# Sentiment Analysis on Amazon Reviews/Divvy Trips Data

This notebook guides you through the process of running sentiment analysis on either:
1. Amazon reviews dataset (as specified in the assignment)
2. Adapted Divvy Trips data (in case you need to use the mentioned Divvy_Trips_2020_Q1 file)

Let's start by setting up our environment and exploring the data.

## 1. Setup and Dependencies

In [None]:
# Install required packages
!pip install transformers torch scikit-learn matplotlib seaborn nltk pandas

## 2. Data Preparation

### Option 1: If you're using the Amazon reviews dataset

In [None]:
# Initialize Spark session
from pyspark.sql import SparkSession

spark = SparkSession.builder \
    .appName("AmazonReviewsSentimentAnalysis") \
    .config("spark.driver.memory", "4g") \
    .config("spark.executor.memory", "4g") \
    .getOrCreate()

# Define the path to your Amazon reviews dataset
amazon_data_path = "path/to/amazon_reviews.csv"

# Load data
amazon_df = spark.read.csv(amazon_data_path, header=True, inferSchema=True)

# Show the schema
amazon_df.printSchema()

# Show a sample of the data
amazon_df.show(5)

### Option 2: If you're using the Divvy Trips dataset

In [None]:
# Run the adapter script to convert Divvy Trips data
!python divvy_adapter.py --input "path/to/Divvy_Trips_2020_Q1.csv" --output "adapted_divvy_data.csv" --sample 10000

# Initialize Spark session
from pyspark.sql import SparkSession

spark = SparkSession.builder \
    .appName("DivvyTripsSentimentAnalysis") \
    .config("spark.driver.memory", "4g") \
    .config("spark.executor.memory", "4g") \
    .getOrCreate()

# Load the adapted Divvy data
divvy_df = spark.read.csv("adapted_divvy_data.csv", header=True, inferSchema=True)

# Show the schema
divvy_df.printSchema()

# Show a sample of the data
divvy_df.show(5)

## 3. Task 1: Sentiment Analysis

Let's apply sentiment analysis to the review texts using the pretrained Hugging Face pipeline.

In [None]:
from pyspark.sql.functions import col, udf
from pyspark.sql.types import StringType
from transformers import pipeline

# Choose the appropriate dataframe based on your dataset
# df = amazon_df  # Uncomment if using Amazon reviews
df = divvy_df    # Uncomment if using Divvy trips

# Initialize the sentiment analysis pipeline
sentiment_analyzer = pipeline("sentiment-analysis")

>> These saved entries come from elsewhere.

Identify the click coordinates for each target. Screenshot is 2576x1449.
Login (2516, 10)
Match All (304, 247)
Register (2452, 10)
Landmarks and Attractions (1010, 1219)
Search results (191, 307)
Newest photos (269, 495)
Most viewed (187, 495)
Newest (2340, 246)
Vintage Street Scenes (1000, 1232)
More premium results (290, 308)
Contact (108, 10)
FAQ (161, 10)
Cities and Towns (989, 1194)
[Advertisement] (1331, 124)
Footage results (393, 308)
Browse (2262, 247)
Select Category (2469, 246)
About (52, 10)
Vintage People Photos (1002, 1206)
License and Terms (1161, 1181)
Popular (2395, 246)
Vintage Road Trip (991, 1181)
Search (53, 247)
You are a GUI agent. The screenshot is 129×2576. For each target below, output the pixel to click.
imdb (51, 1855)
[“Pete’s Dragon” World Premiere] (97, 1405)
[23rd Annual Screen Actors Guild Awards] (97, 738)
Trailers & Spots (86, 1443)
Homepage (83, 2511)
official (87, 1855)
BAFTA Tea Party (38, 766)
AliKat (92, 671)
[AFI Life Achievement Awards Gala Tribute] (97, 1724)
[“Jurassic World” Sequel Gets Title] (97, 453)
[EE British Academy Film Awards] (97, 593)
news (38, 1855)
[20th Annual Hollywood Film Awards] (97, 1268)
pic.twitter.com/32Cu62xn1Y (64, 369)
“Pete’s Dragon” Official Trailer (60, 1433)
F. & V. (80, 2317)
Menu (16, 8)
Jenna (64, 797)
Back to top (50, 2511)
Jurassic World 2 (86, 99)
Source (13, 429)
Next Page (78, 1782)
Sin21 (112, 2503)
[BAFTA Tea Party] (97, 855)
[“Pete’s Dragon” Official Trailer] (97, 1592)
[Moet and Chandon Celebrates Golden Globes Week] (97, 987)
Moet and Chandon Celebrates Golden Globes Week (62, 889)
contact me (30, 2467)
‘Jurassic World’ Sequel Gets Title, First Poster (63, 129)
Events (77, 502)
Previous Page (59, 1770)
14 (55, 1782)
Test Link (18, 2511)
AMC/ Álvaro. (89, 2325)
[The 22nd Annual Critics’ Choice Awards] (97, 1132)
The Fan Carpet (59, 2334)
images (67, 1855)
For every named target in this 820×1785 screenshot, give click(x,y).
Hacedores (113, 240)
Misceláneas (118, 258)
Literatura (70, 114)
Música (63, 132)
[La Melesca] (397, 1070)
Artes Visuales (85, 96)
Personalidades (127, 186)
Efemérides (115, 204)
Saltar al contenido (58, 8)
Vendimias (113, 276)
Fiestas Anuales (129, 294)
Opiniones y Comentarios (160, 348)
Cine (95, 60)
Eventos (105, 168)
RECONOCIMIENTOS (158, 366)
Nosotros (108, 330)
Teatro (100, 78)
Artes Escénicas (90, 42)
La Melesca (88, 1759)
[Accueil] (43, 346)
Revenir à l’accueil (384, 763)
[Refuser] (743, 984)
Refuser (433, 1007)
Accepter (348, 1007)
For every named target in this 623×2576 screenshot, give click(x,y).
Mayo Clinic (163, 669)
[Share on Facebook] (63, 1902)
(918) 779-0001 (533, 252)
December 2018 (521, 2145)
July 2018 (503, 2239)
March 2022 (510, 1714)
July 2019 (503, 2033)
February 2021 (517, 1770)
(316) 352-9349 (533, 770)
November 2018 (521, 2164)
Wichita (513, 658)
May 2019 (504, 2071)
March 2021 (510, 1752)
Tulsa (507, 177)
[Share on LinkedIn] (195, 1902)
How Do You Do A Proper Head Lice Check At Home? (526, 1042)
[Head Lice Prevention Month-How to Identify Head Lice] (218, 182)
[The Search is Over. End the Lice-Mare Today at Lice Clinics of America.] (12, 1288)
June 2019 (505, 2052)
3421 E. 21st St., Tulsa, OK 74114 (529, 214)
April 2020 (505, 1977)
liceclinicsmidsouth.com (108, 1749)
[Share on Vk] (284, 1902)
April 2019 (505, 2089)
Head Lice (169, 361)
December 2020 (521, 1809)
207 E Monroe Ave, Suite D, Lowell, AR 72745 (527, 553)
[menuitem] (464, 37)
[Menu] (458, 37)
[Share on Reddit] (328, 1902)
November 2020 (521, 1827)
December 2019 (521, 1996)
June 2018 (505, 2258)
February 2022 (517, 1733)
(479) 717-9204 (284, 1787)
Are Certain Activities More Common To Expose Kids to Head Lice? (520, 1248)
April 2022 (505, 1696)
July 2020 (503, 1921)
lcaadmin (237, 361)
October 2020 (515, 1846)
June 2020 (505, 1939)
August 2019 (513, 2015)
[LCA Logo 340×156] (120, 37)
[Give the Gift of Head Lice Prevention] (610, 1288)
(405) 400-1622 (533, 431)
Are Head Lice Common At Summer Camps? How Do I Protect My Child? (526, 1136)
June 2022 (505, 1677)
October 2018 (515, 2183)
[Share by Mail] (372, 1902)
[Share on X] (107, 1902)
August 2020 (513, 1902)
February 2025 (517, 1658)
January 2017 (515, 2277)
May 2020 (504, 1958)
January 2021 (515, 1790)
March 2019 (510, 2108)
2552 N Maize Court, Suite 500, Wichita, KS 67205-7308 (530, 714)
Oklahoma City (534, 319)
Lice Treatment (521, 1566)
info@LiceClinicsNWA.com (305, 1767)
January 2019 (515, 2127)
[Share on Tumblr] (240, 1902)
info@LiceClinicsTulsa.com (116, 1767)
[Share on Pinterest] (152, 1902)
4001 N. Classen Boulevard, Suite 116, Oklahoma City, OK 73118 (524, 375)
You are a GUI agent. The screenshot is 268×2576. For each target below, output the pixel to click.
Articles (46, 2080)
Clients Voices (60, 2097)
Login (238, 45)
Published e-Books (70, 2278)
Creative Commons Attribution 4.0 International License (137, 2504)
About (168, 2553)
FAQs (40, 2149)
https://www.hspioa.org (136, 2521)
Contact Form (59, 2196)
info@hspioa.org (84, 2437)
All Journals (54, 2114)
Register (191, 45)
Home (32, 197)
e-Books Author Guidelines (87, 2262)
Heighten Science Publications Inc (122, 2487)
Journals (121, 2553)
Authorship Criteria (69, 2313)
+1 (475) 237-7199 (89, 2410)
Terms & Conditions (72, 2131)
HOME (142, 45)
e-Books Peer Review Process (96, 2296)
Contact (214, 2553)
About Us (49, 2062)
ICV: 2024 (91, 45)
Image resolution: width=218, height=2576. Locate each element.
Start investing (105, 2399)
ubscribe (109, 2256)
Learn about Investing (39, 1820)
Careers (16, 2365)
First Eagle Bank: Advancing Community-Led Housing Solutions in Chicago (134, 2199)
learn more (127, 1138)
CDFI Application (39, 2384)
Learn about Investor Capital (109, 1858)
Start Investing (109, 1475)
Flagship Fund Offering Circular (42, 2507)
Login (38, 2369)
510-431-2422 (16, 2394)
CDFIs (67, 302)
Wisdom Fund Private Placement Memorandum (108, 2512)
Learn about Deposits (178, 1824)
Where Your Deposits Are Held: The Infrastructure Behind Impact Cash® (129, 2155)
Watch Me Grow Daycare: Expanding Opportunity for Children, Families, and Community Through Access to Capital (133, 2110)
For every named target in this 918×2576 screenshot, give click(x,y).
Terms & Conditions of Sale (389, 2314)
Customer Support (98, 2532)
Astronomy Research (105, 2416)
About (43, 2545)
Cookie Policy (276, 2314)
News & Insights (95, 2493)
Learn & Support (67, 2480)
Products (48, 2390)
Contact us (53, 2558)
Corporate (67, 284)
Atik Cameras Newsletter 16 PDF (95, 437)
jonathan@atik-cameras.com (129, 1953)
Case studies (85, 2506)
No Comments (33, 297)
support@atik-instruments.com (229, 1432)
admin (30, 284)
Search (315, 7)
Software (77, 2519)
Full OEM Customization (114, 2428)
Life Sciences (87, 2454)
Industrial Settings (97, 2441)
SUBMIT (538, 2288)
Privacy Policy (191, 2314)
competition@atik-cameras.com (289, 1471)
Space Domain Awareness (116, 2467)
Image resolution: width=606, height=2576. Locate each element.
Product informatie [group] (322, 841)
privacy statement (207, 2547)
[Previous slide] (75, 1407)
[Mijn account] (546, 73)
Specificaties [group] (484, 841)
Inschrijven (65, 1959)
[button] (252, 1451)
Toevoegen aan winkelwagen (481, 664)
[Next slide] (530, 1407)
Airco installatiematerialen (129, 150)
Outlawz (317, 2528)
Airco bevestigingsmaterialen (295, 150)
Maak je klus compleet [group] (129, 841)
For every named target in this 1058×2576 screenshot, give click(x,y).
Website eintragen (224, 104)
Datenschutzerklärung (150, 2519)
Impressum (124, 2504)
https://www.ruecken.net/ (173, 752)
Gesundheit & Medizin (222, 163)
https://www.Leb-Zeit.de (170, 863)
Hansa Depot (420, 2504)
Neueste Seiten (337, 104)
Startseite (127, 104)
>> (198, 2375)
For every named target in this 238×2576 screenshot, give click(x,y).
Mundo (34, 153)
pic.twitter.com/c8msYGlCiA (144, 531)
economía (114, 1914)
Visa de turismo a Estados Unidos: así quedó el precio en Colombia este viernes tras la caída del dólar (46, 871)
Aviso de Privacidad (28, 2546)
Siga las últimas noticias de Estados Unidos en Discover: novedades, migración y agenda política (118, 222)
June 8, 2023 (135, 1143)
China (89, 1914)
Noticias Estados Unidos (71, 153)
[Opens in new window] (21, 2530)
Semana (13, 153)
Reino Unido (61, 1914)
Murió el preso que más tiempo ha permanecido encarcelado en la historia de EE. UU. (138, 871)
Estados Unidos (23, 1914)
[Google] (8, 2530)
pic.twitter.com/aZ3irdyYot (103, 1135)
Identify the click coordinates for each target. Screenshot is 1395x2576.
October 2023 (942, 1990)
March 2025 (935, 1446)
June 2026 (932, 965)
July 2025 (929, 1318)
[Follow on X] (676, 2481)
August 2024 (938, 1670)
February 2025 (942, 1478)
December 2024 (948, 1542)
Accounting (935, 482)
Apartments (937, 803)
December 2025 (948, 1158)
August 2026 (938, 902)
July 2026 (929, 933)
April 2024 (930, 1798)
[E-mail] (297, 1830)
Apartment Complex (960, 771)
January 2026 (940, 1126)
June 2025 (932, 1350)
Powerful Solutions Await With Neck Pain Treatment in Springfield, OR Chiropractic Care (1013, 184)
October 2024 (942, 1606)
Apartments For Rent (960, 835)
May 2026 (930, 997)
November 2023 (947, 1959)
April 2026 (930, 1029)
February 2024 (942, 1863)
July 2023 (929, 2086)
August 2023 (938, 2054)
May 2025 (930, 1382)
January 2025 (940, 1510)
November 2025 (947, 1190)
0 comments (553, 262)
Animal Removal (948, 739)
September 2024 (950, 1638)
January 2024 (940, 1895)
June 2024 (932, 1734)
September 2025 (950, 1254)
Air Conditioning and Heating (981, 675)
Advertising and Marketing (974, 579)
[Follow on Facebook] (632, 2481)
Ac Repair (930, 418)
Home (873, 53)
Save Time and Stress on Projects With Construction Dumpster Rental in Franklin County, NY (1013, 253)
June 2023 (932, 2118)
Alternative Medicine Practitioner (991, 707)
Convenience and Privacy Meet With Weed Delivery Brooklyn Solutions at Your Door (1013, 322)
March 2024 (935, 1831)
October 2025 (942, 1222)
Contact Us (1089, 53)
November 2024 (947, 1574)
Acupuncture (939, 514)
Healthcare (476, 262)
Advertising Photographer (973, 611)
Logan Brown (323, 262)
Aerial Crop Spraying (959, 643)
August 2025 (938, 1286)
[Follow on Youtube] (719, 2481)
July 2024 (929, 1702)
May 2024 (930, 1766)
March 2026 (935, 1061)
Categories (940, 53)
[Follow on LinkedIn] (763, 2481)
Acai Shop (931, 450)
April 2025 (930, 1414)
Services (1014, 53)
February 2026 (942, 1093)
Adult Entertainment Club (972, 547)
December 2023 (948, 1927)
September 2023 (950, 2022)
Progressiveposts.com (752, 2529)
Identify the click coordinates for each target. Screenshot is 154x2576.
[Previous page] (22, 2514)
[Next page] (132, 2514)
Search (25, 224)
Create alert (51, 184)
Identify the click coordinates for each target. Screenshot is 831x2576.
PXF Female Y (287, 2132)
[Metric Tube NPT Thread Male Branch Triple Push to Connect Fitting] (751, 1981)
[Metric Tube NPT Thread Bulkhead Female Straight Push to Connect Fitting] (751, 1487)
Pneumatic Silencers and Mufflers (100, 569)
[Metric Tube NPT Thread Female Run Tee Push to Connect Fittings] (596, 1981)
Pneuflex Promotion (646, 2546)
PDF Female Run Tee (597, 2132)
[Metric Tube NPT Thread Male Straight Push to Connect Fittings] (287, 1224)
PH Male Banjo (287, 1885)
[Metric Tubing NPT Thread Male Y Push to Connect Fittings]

# Define UDF for sentiment analysis
@udf(StringType())
def analyze_sentiment(text):
    try:
        if text is None or len(str(text).strip()) == 0:
            return "NEUTRAL"
        result = sentiment_analyzer(str(text))
        return "POSITIVE" if result[0]['label'] == 'POSITIVE' else "NEGATIVE"
    except Exception as e:
        print(f"Error analyzing sentiment for text: {e}")
        return "NEUTRAL"

# Apply sentiment analysis to the review text
result_df = df.withColumn("predicted_sentiment", analyze_sentiment(col("reviewText")))

# Show results
result_df.select("reviewText", "predicted_sentiment").show(10, truncate=50)

## 4. Task 2: Model Evaluation

Let's evaluate the sentiment analysis model by comparing predicted sentiment with true sentiment derived from ratings.

In [None]:
from pyspark.sql.functions import when
import pandas as pd
import numpy as np
from sklearn.metrics import confusion_matrix, precision_score, recall_score
import matplotlib.pyplot as plt
import seaborn as sns

# Convert ratings to true sentiment labels (POSITIVE if rating >= 3.0, else NEGATIVE)
df_with_true = result_df.withColumn(
    "true_sentiment", 
    when(col("overall") >= 3.0, "POSITIVE").otherwise("NEGATIVE")
)

# Convert to Pandas for easier analysis
pd_df = df_with_true.select("predicted_sentiment", "true_sentiment").toPandas()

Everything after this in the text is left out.